▸ **Work request**
Would you give all of the records again, exactly as they read?
(Data shown begins)
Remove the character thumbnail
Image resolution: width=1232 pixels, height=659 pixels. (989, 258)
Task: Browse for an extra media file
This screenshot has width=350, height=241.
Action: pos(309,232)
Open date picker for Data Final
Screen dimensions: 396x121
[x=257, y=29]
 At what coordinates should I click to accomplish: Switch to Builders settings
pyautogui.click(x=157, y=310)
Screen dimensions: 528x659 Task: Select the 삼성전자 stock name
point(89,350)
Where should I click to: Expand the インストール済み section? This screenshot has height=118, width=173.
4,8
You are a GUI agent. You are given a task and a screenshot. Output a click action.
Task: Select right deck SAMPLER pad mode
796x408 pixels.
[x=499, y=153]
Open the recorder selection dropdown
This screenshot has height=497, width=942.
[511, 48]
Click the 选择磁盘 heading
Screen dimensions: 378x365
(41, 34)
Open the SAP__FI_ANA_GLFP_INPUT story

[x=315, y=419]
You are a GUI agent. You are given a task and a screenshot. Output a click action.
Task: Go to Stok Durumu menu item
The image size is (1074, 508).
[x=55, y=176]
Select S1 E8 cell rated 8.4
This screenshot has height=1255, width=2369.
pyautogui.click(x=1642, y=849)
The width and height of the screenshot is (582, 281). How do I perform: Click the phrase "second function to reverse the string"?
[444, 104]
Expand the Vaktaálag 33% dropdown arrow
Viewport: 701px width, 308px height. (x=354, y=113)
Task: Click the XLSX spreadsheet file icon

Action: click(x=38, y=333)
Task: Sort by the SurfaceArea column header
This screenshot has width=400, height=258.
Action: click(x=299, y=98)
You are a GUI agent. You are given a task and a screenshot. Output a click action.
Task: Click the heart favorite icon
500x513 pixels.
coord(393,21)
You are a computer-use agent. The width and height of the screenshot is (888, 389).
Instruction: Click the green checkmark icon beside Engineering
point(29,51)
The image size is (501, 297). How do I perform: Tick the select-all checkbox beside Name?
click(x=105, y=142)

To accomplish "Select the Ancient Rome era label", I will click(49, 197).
(Data shown ends)
▸ **Output for this task**
Remove the character thumbnail
Image resolution: width=1232 pixels, height=659 pixels. (989, 258)
Task: Browse for an extra media file
This screenshot has width=350, height=241.
Action: pos(309,232)
Open date picker for Data Final
Screen dimensions: 396x121
[x=257, y=29]
 At what coordinates should I click to accomplish: Switch to Builders settings
pyautogui.click(x=157, y=310)
Screen dimensions: 528x659 Task: Select the 삼성전자 stock name
point(89,350)
Where should I click to: Expand the インストール済み section? This screenshot has height=118, width=173.
4,8
You are a GUI agent. You are given a task and a screenshot. Output a click action.
Task: Select right deck SAMPLER pad mode
796x408 pixels.
[x=499, y=153]
Open the recorder selection dropdown
This screenshot has height=497, width=942.
[511, 48]
Click the 选择磁盘 heading
Screen dimensions: 378x365
(41, 34)
Open the SAP__FI_ANA_GLFP_INPUT story

[x=315, y=419]
You are a GUI agent. You are given a task and a screenshot. Output a click action.
Task: Go to Stok Durumu menu item
The image size is (1074, 508).
[x=55, y=176]
Select S1 E8 cell rated 8.4
This screenshot has height=1255, width=2369.
pyautogui.click(x=1642, y=849)
The width and height of the screenshot is (582, 281). How do I perform: Click the phrase "second function to reverse the string"?
[444, 104]
Expand the Vaktaálag 33% dropdown arrow
Viewport: 701px width, 308px height. (x=354, y=113)
Task: Click the XLSX spreadsheet file icon

Action: click(x=38, y=333)
Task: Sort by the SurfaceArea column header
This screenshot has width=400, height=258.
Action: click(x=299, y=98)
You are a GUI agent. You are given a task and a screenshot. Output a click action.
Task: Click the heart favorite icon
500x513 pixels.
coord(393,21)
You are a computer-use agent. The width and height of the screenshot is (888, 389).
Instruction: Click the green checkmark icon beside Engineering
point(29,51)
The image size is (501, 297). How do I perform: Tick the select-all checkbox beside Name?
click(x=105, y=142)

To accomplish "Select the Ancient Rome era label", I will click(49, 197).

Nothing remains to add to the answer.